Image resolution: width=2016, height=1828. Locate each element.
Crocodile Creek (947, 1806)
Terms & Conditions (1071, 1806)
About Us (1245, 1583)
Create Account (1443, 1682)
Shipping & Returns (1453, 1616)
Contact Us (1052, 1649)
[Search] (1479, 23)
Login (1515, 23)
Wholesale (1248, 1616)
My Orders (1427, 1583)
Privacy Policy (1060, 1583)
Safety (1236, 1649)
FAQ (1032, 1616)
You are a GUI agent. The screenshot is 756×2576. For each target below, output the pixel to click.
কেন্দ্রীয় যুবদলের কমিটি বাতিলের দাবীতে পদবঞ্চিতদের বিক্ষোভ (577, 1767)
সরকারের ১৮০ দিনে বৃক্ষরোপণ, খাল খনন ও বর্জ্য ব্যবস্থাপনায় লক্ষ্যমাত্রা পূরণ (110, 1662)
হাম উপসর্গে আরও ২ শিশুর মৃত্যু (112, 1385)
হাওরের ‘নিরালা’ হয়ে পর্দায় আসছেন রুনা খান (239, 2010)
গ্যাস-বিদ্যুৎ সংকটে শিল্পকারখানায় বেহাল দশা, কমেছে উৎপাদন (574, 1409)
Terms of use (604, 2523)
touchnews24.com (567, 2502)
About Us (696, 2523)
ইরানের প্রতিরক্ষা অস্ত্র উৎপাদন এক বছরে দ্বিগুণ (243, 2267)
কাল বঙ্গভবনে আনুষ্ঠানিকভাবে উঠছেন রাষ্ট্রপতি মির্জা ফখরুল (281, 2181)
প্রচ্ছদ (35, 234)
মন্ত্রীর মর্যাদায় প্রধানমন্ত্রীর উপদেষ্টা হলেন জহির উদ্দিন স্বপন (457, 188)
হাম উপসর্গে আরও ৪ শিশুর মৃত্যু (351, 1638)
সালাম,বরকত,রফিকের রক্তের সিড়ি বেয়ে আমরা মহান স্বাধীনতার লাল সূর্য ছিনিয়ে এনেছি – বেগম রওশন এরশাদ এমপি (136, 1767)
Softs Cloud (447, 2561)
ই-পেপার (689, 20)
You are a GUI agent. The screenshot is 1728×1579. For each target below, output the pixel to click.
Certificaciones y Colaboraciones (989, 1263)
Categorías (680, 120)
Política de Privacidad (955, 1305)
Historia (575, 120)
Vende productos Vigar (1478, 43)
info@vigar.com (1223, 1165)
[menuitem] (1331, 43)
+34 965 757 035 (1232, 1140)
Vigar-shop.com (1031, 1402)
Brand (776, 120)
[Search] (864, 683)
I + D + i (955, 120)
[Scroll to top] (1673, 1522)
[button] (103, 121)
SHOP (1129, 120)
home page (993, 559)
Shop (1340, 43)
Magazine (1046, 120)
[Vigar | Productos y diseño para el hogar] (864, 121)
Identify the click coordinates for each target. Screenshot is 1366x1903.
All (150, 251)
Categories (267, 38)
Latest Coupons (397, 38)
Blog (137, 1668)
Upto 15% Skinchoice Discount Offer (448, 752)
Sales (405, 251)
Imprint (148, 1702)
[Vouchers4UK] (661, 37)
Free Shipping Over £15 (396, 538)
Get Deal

**EXERCISE**
The listing must be repeated in full, with nothing altered.

**TASK ANSWER**
Image resolution: width=2016, height=1828. Locate each element.
Crocodile Creek (947, 1806)
Terms & Conditions (1071, 1806)
About Us (1245, 1583)
Create Account (1443, 1682)
Shipping & Returns (1453, 1616)
Contact Us (1052, 1649)
[Search] (1479, 23)
Login (1515, 23)
Wholesale (1248, 1616)
My Orders (1427, 1583)
Privacy Policy (1060, 1583)
Safety (1236, 1649)
FAQ (1032, 1616)
You are a GUI agent. The screenshot is 756×2576. For each target below, output the pixel to click.
কেন্দ্রীয় যুবদলের কমিটি বাতিলের দাবীতে পদবঞ্চিতদের বিক্ষোভ (577, 1767)
সরকারের ১৮০ দিনে বৃক্ষরোপণ, খাল খনন ও বর্জ্য ব্যবস্থাপনায় লক্ষ্যমাত্রা পূরণ (110, 1662)
হাম উপসর্গে আরও ২ শিশুর মৃত্যু (112, 1385)
হাওরের ‘নিরালা’ হয়ে পর্দায় আসছেন রুনা খান (239, 2010)
গ্যাস-বিদ্যুৎ সংকটে শিল্পকারখানায় বেহাল দশা, কমেছে উৎপাদন (574, 1409)
Terms of use (604, 2523)
touchnews24.com (567, 2502)
About Us (696, 2523)
ইরানের প্রতিরক্ষা অস্ত্র উৎপাদন এক বছরে দ্বিগুণ (243, 2267)
কাল বঙ্গভবনে আনুষ্ঠানিকভাবে উঠছেন রাষ্ট্রপতি মির্জা ফখরুল (281, 2181)
প্রচ্ছদ (35, 234)
মন্ত্রীর মর্যাদায় প্রধানমন্ত্রীর উপদেষ্টা হলেন জহির উদ্দিন স্বপন (457, 188)
হাম উপসর্গে আরও ৪ শিশুর মৃত্যু (351, 1638)
সালাম,বরকত,রফিকের রক্তের সিড়ি বেয়ে আমরা মহান স্বাধীনতার লাল সূর্য ছিনিয়ে এনেছি – বেগম রওশন এরশাদ এমপি (136, 1767)
Softs Cloud (447, 2561)
ই-পেপার (689, 20)
You are a GUI agent. The screenshot is 1728×1579. For each target below, output the pixel to click.
Certificaciones y Colaboraciones (989, 1263)
Categorías (680, 120)
Política de Privacidad (955, 1305)
Historia (575, 120)
Vende productos Vigar (1478, 43)
info@vigar.com (1223, 1165)
[menuitem] (1331, 43)
+34 965 757 035 (1232, 1140)
Vigar-shop.com (1031, 1402)
Brand (776, 120)
[Search] (864, 683)
I + D + i (955, 120)
[Scroll to top] (1673, 1522)
[button] (103, 121)
SHOP (1129, 120)
home page (993, 559)
Shop (1340, 43)
Magazine (1046, 120)
[Vigar | Productos y diseño para el hogar] (864, 121)
Identify the click coordinates for each target. Screenshot is 1366x1903.
All (150, 251)
Categories (267, 38)
Latest Coupons (397, 38)
Blog (137, 1668)
Upto 15% Skinchoice Discount Offer (448, 752)
Sales (405, 251)
Imprint (148, 1702)
[Vouchers4UK] (661, 37)
Free Shipping Over £15 (396, 538)
Get Deal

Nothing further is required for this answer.